EXERCISE DESCRIPTION: Could you rewrite the material below as a Markdown table with the columns Row and Line, covering everything from the line containing "Task: Enable show closest data on hover" down to the line containing "the development site", both included? Skip blank lines, and leave the pictures out of your answer.

GIVEN RECORDS:

☆ ☆ ☆ ☆

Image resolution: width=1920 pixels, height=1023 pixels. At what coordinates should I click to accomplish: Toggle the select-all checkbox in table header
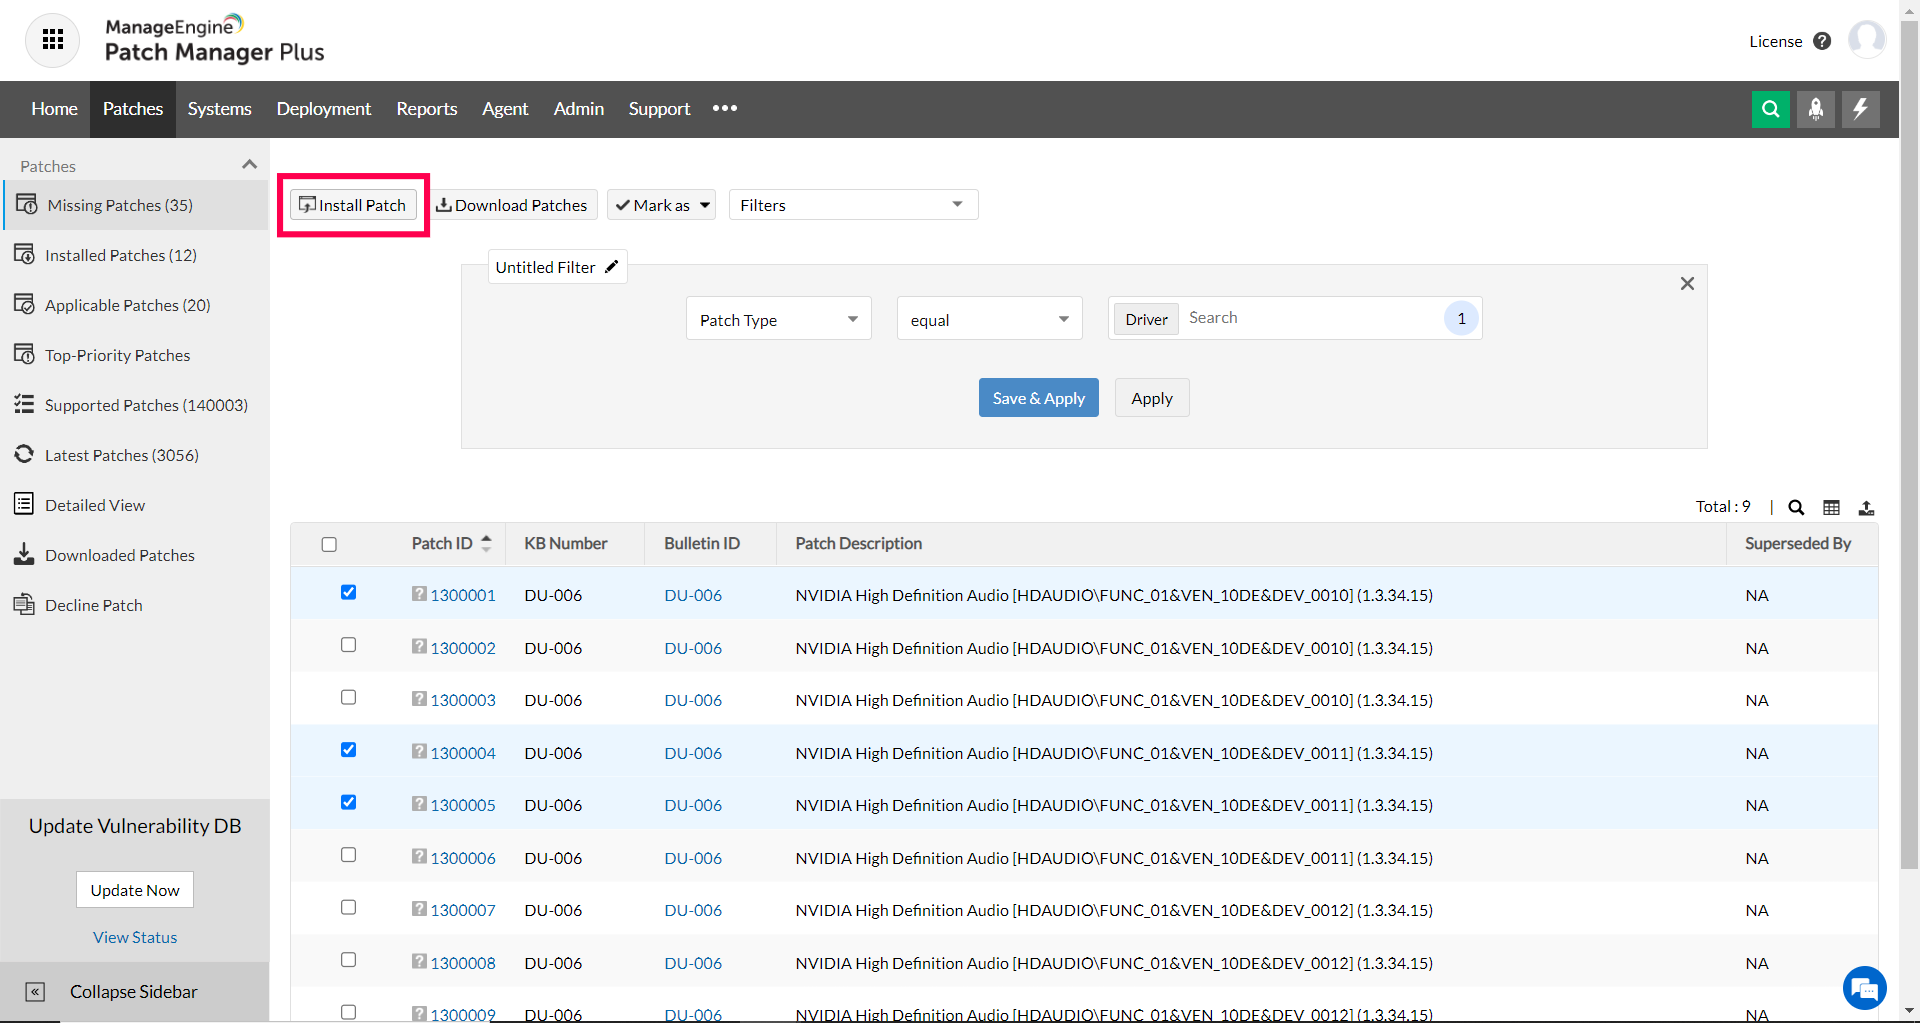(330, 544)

☆ ☆ ☆ ☆

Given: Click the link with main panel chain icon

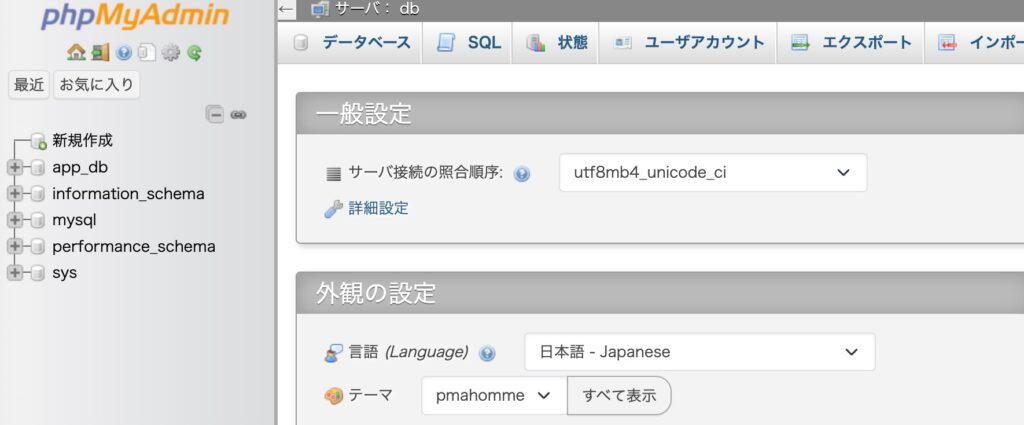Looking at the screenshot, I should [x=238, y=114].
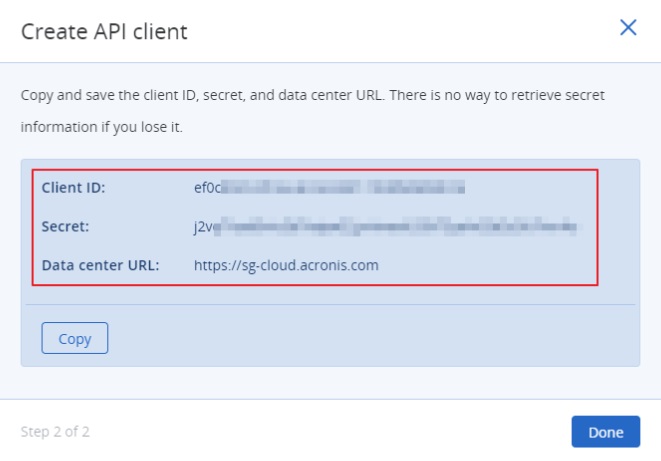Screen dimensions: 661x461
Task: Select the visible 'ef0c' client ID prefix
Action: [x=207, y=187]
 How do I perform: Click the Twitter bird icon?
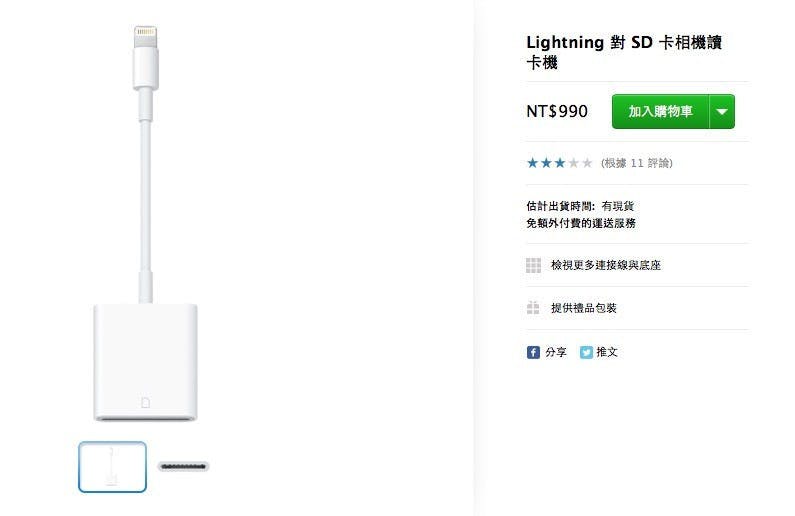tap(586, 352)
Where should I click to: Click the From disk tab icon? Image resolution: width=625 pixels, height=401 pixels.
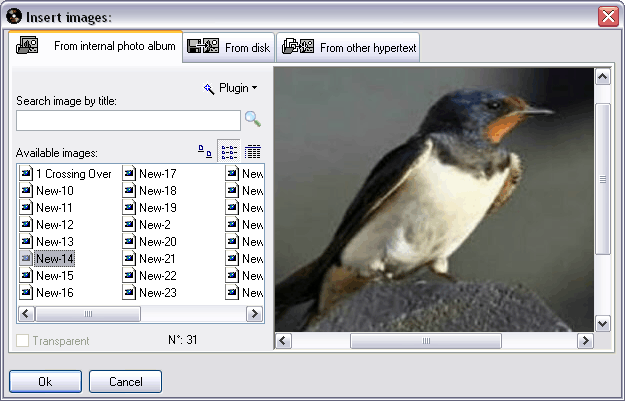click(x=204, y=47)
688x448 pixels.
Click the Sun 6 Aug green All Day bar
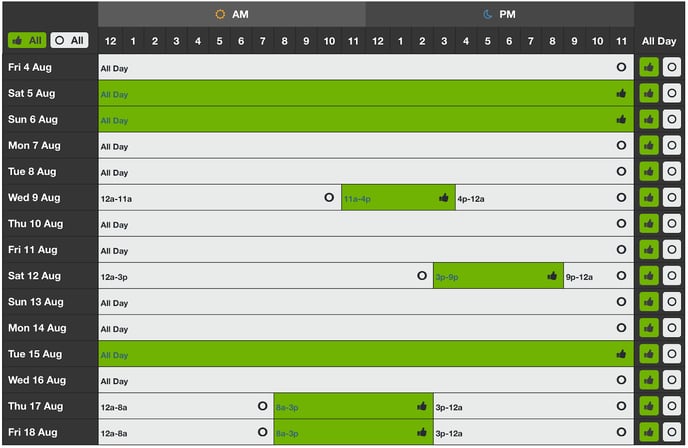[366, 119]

☆ ☆ ☆ ☆

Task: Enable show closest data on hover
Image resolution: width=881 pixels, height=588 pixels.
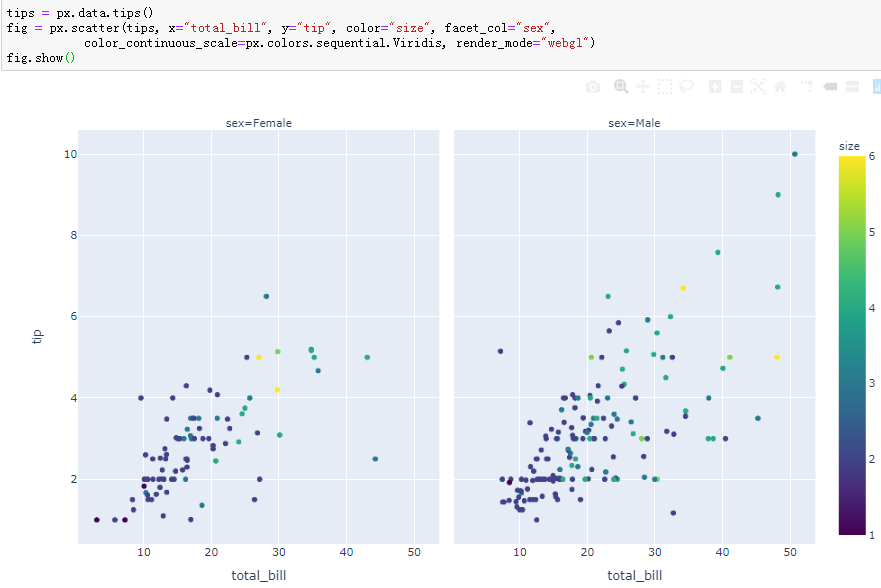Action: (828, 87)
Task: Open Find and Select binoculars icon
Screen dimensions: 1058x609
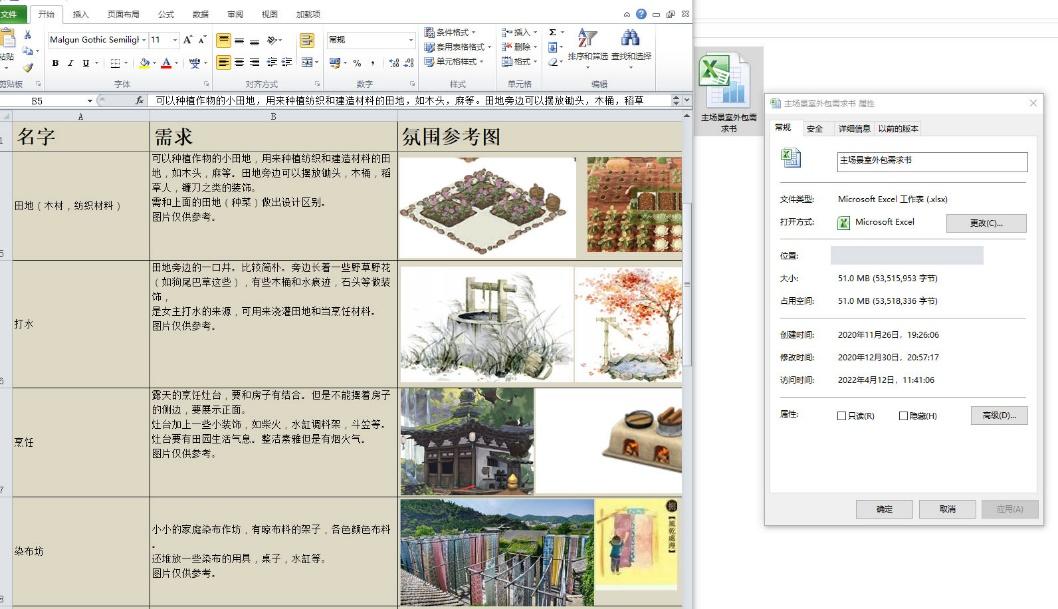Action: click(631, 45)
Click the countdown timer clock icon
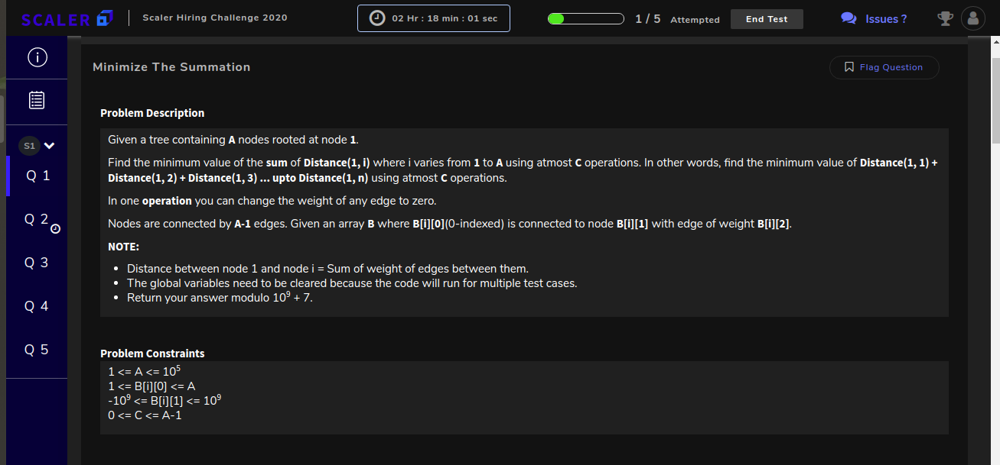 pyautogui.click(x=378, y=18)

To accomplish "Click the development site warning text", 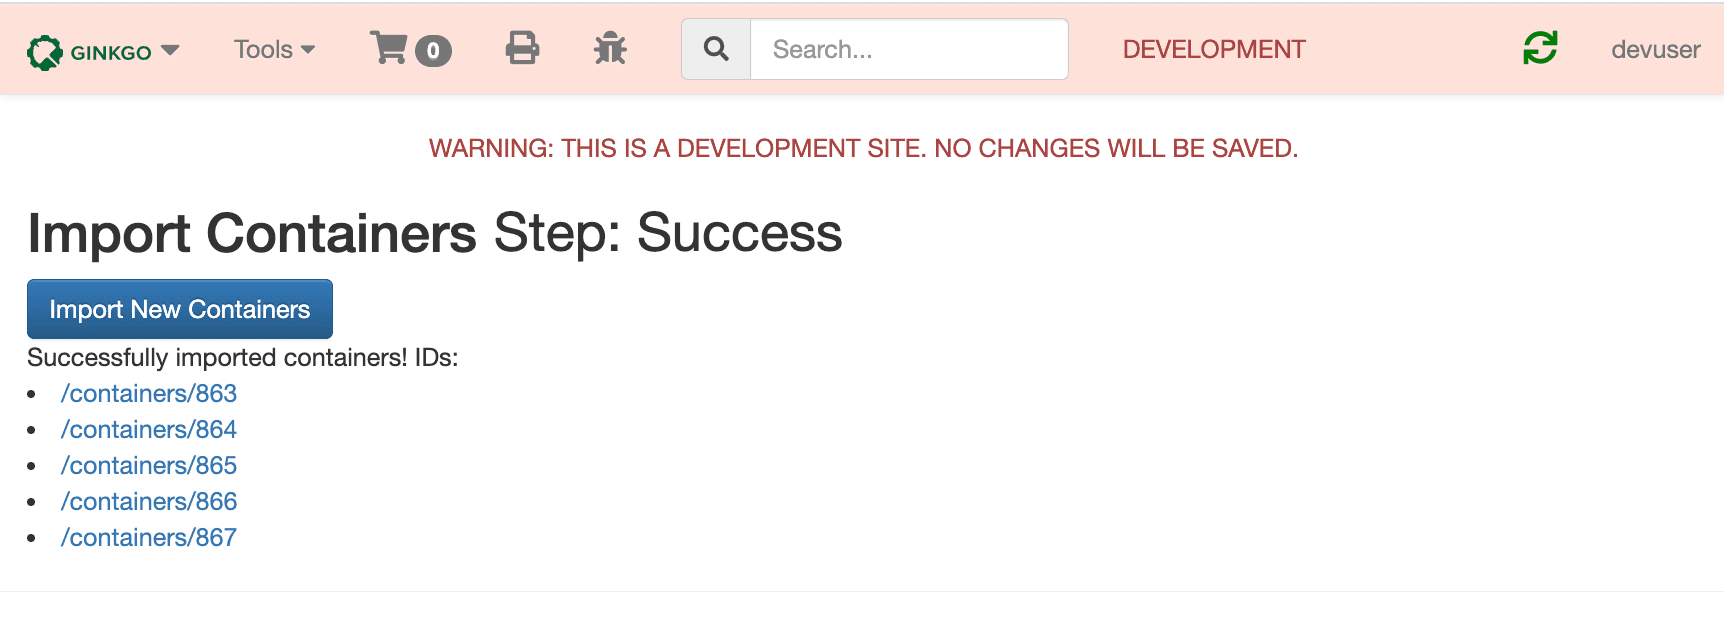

☆ ☆ ☆ ☆

THE RESULT:
| Row | Line |
|---|---|
| 1 | Task: Enable show closest data on hover |
| 2 | Image resolution: width=881 pixels, height=588 pixels. |
| 3 | Action: (828, 87) |
| 4 | Task: Open Find and Select binoculars icon |
| 5 | Screen dimensions: 1058x609 |
| 6 | Action: click(631, 45) |
| 7 | Click the countdown timer clock icon |
| 8 |  pyautogui.click(x=378, y=18) |
| 9 | To accomplish "Click the development site warning text",  |